Question

An electromagnetic rail accelerator is used to launch a research probe vertically from the surface of the Moon. The probe reaches a height of \(4.905 \mathrm{~km}\) above the surface of the Moon. What was the initial speed of the probe? Assume that the radius of the Moon is \(1737 \mathrm{~km}\) and the mass of the Moon is \(7.348 \cdot 10^{22} \mathrm{~kg}\).

Short answer

Answer: The initial speed of the probe can be found using the conservation of mechanical energy principle and the provided information. Following the steps outlined above, the initial speed, \(v\), can be calculated using the formula: \(v = \sqrt{2\left(G_\text{Moon}\frac{M_\text{Moon}m}{R} - G_\text{Moon}\frac{M_\text{Moon}m}{R+f}\right)}\).

Step-by-step solution

Calculate the gravitational constant of the Moon

First, we need to find the gravitational constant of the Moon. We will use the formula for gravitational force: \(F = GMm/r^2\), where \(F\) is the gravitational force, \(G\) is the gravitational constant, \(7.348 \cdot 10^{22}\,\text{kg}\) is the mass of the Moon, and \(r\) is the distance between the Moon and the probe.
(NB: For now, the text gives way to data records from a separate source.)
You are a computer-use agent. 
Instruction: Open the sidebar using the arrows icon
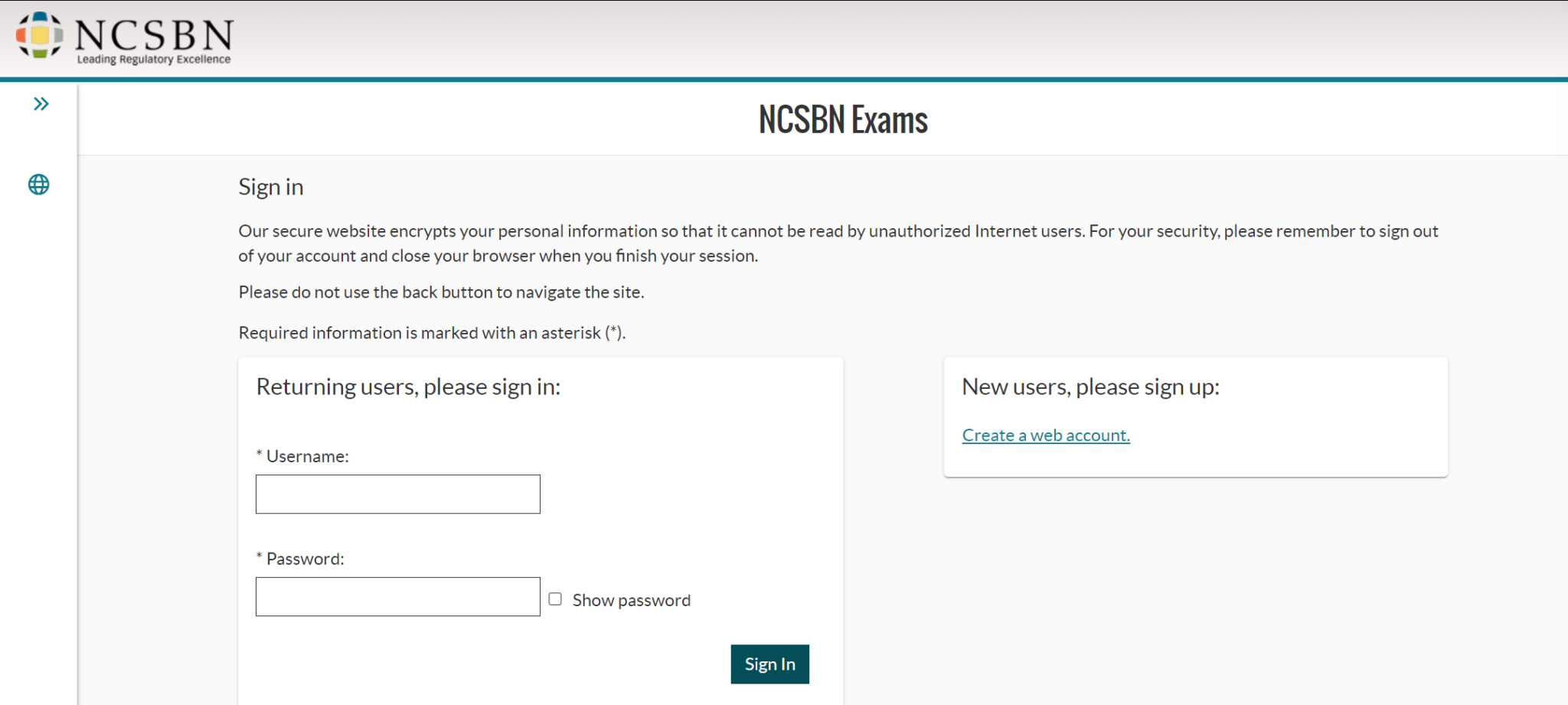[x=41, y=103]
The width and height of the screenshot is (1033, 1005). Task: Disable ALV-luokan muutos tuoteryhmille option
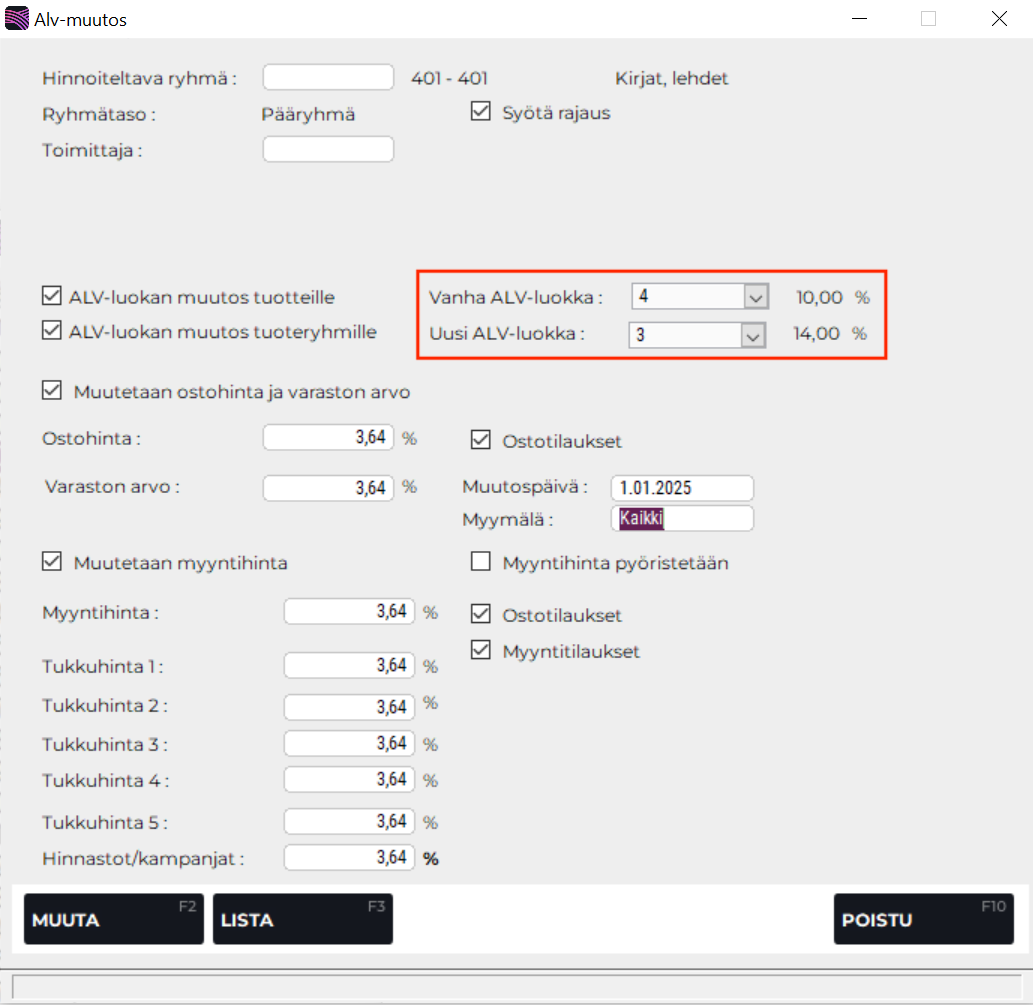tap(52, 331)
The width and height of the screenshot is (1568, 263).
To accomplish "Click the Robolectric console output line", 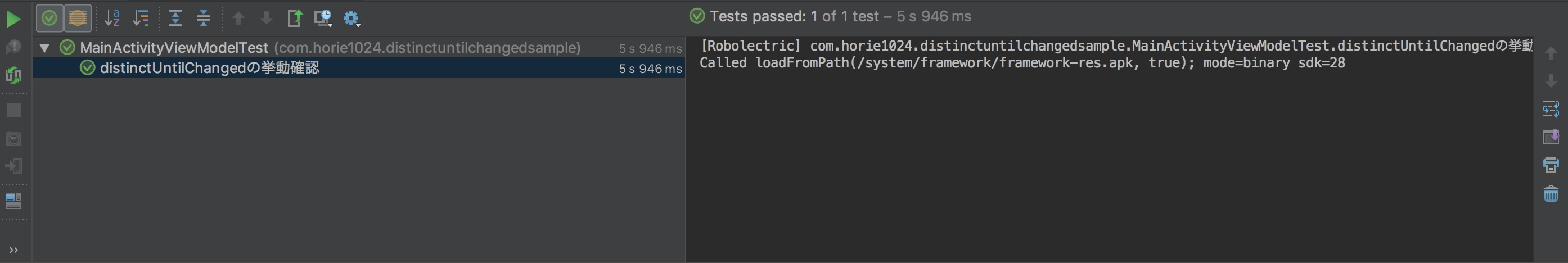I will [x=1116, y=46].
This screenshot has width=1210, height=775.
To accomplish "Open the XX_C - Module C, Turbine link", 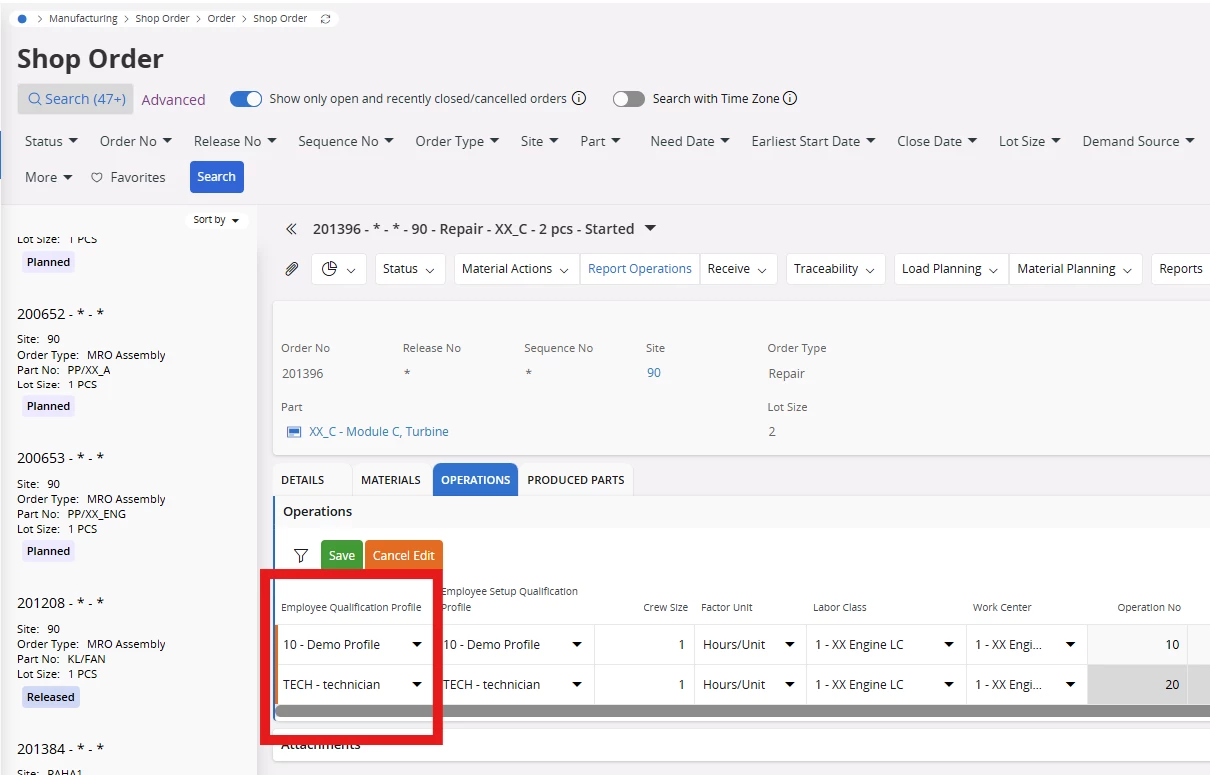I will tap(378, 432).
At the surface of the Moon, \(r=R_\text{Moon}\), and we have: \[F=G\frac{M_\text{Moon}m}{R_\text{Moon}^2}\] Now, we will solve for the gravitational constant \(G\): \[G_\text{Moon}=F\frac{R^2_\text{Moon}}{M_\text{Moon}m}\]

Find the potential energy at the maximum height

When the probe reaches its maximum height, we can calculate its potential energy relative to its initial position with the formula: \[PE = -G_\text{Moon}\frac{M_\text{Moon}m}{R+f}\], where \(R = 1737 \times 10^3\, \text{m}\) is the radius of the Moon and \(f = 4.905 \times 10^3\, \text{m}\) is the height above the Moon surface.

Calculate initial mechanical energy from initial speed

When the probe is initially launched, its mechanical energy can be broken down into kinetic energy and potential energy. At this point, the probe's kinetic energy is given by the formula: \[KE = \frac{1}{2}mv^2\], where \(v\) is the initial speed we aim to find. The initial potential energy can be calculated using the same formula as in Step 2, but with \(r = R_\text{Moon}\): \[PE_\text{initial} = -G_\text{Moon} \frac{M_\text{Moon}m}{R}\] Thus, the initial mechanical energy is the sum of the initial kinetic and potential energies: \[E_\text{initial} = KE + PE_\text{initial}\].

Apply conservation of mechanical energy principle

Since mechanical energy is conserved, we can equate the total energy at the initial state and at the maximum height: \[E_\text{initial} = E_\text{max height}\] Substituting the expressions for energy, we have: \[\frac{1}{2}mv^2 - G_\text{Moon}\frac{M_\text{Moon}m}{R} = - G_\text{Moon}\frac{M_\text{Moon}m}{R+f}\]

Solve for initial speed

Now we can solve for the initial speed, \(v\), of the research probe: \[v = \sqrt{2\left(G_\text{Moon}\frac{M_\text{Moon}m}{R} - G_\text{Moon}\frac{M_\text{Moon}m}{R+f}\right)}\] Plug in the given values for \(M_\text{Moon}\), \(R\), and \(f\), as well as the value of \(G\) calculated in step 1, and compute the initial speed \(v\) of the research probe.